Work item A ▸ List every place within the Lake District that the piece on virtual experiences names.
Work item B ▸ According to the piece on virtual experiences, why can Billy Burglar now plan his heist online? Answer in one to three sentences.
Work item C ▸ Reproduce word for word the passage of the piece on virtual experiences from "Want to eat" to "Ring doorbell camera.".

Text block ▸
Not anymore. Covid saw the expansion of something called ‘virtual viewing’ where, from the comfort of that sofa, you can ‘walk’ around the property without having the very annoying estate agent babbling in your ear.
And what’s more, you don’t have to make an appointment, and no one knows who you are. Billy Burglar can now plan his heist online!
Apart from helping Billy Burglar, you might say that AI takes out the drudgery and monotony of the daily grind and gives us more and more leisure time. True. BUT, with decreasing work and less money earned, how can you enjoy this new found free time?
Well, we could close the Lake District to real, physical, visitors and offer online, 3D, virtual visits where we control the drone footage and where we can scale the heights of Scawfell Pike or glide across Windermere without the fear of the mountain rescue call out. We wouldn’t need mountain rescues or an ice cream van on Whinlatter or White Moss Common.
Stick on your Virtual Reality (VR) headset and away you go, all from the comfort of your trusty sofa and without harming the precious ecosystems. George Monbiot, Chris Packham and their eco pals will wet themselves at the thought of it.
Want to eat or drink? Call up the delivery services who will fling you a pizza right to your front door where you can see its arrival on your Ring doorbell camera.

Source material ▸
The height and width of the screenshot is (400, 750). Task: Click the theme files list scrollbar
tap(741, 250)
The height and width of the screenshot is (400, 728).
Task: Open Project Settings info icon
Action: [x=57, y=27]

Answer section A ▸ Scawfell Pike, Windermere, Whinlatter, White Moss Common

Answer section B ▸ Virtual viewing lets anyone "walk" around a property online from their sofa. No appointment is needed, and no one knows who is viewing.

Answer section C ▸
Want to eat or drink? Call up the delivery services who will fling you a pizza right to your front door where you can see its arrival on your Ring doorbell camera.